Watch on YouTube ↗  |  March 26, 2026 at 23:02  |  4:52  |  CNBC

Summary

  • Market has rapidly shifted from pricing Fed rate cuts (due to AI hype, rising unemployment) to now pricing a 42% probability of a hike by October, driven by new upward inflation pressures.
  • Slok argues a Fed rate hike remains "extremely unlikely" as oil price shocks historically bring demand destruction and a growth slowdown, not sustained inflation requiring hikes.
  • The Fed's dual mandate (inflation + employment) provides flexibility; current data shows inflation pressures but employment is holding, with emerging downside growth risks.
  • The ECB faces a more acute challenge: its sole mandate is 2% inflation, forcing it to consider hikes even as the European economy slows, creating a policy headache.

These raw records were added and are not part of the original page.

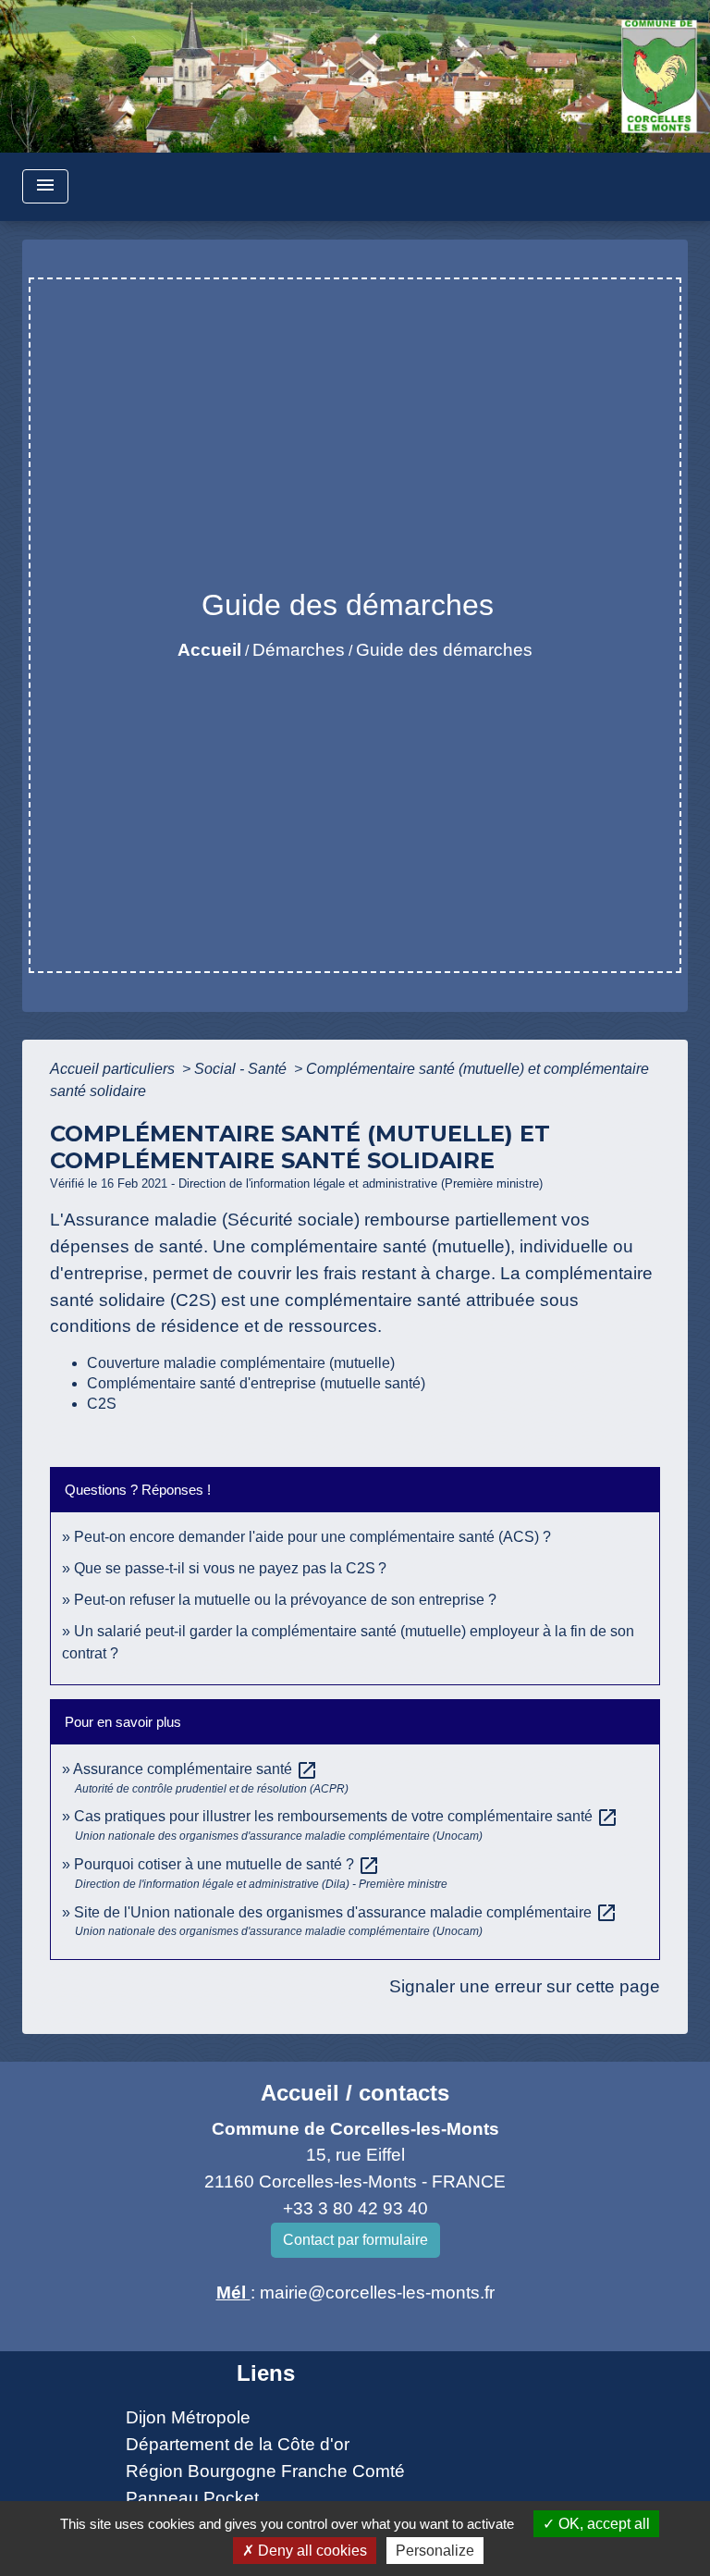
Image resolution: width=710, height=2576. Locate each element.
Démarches (298, 649)
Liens (266, 2372)
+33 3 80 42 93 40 (355, 2208)
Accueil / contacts (355, 2092)
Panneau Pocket (192, 2498)
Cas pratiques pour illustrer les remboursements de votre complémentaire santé (346, 1816)
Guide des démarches (444, 649)
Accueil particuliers (114, 1069)
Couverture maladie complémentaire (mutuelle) (241, 1363)
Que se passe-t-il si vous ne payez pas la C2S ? (230, 1568)
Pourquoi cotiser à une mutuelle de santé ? (227, 1864)
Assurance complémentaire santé (195, 1769)
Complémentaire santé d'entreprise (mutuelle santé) (256, 1383)
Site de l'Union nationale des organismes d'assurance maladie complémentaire (346, 1912)
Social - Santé (242, 1069)
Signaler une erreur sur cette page (524, 1986)
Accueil (209, 649)
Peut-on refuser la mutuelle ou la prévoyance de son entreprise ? (285, 1600)
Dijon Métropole (188, 2417)
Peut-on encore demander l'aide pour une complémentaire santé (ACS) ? (312, 1537)
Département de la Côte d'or (237, 2444)
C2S (101, 1403)
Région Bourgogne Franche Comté (265, 2471)
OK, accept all (602, 2524)
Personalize (435, 2550)
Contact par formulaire (355, 2240)
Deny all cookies (310, 2550)
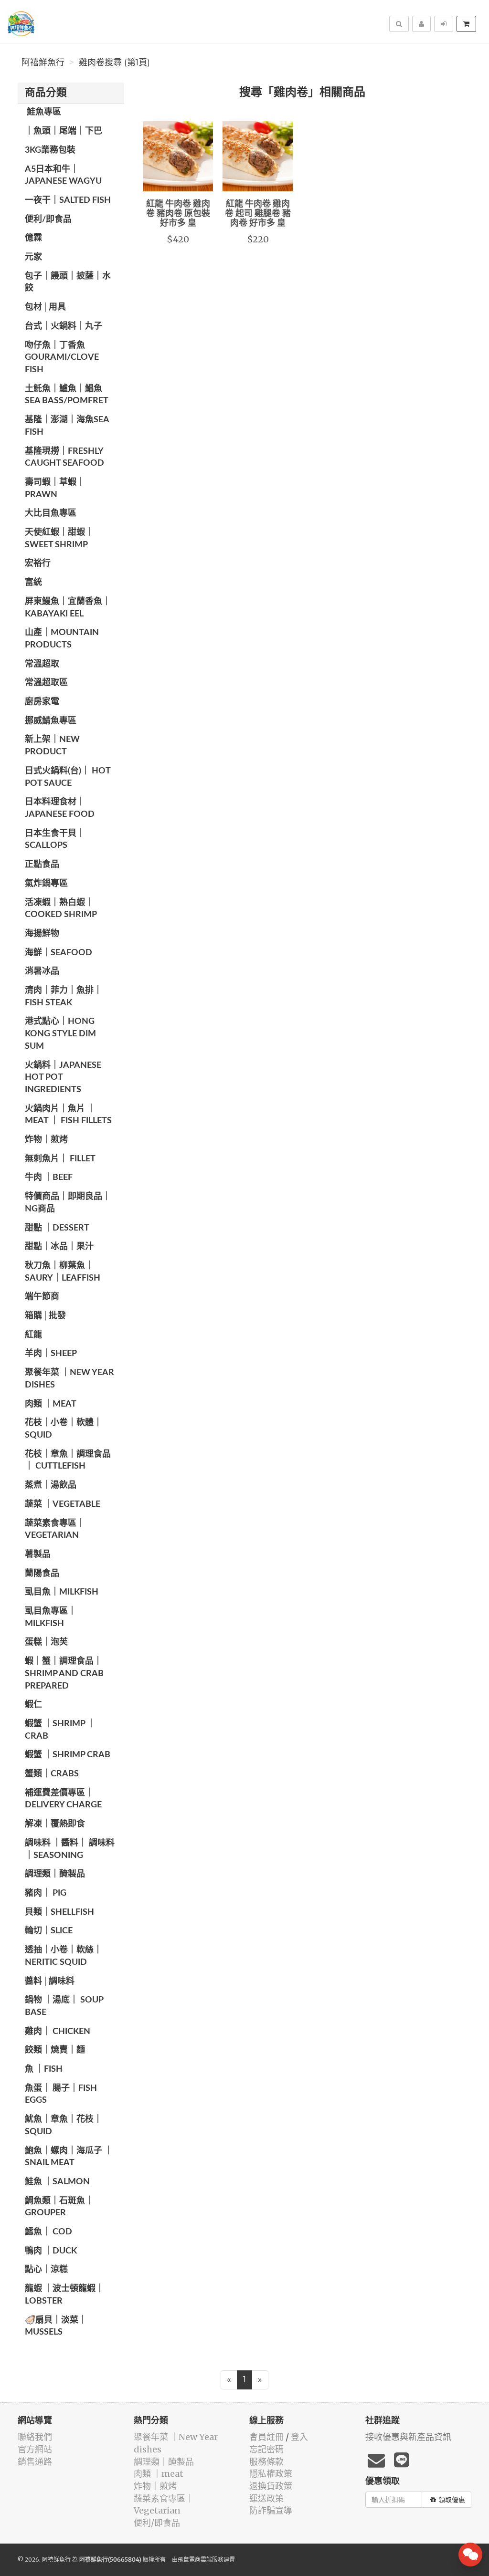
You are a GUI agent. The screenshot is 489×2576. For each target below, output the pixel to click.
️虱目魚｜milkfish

  • U.S. economic activity remains remarkably strong despite shocks: TSA passenger throughput is at all-time highs, weekly Redbook retail sales are strong, and hotel demand/rates are robust.
  • The resilience is attributed to tailwinds from AI spending and fiscal policy (the "one big, beautiful bill").
  • The key uncertainty is the duration of the oil price shock; if prolonged, it will likely lead to demand destruction and slow the currently strong consumption metrics.
  • The core debate is whether the current shock is transient (leading to market volatility but a stable future) or persistent (altering the growth and policy path).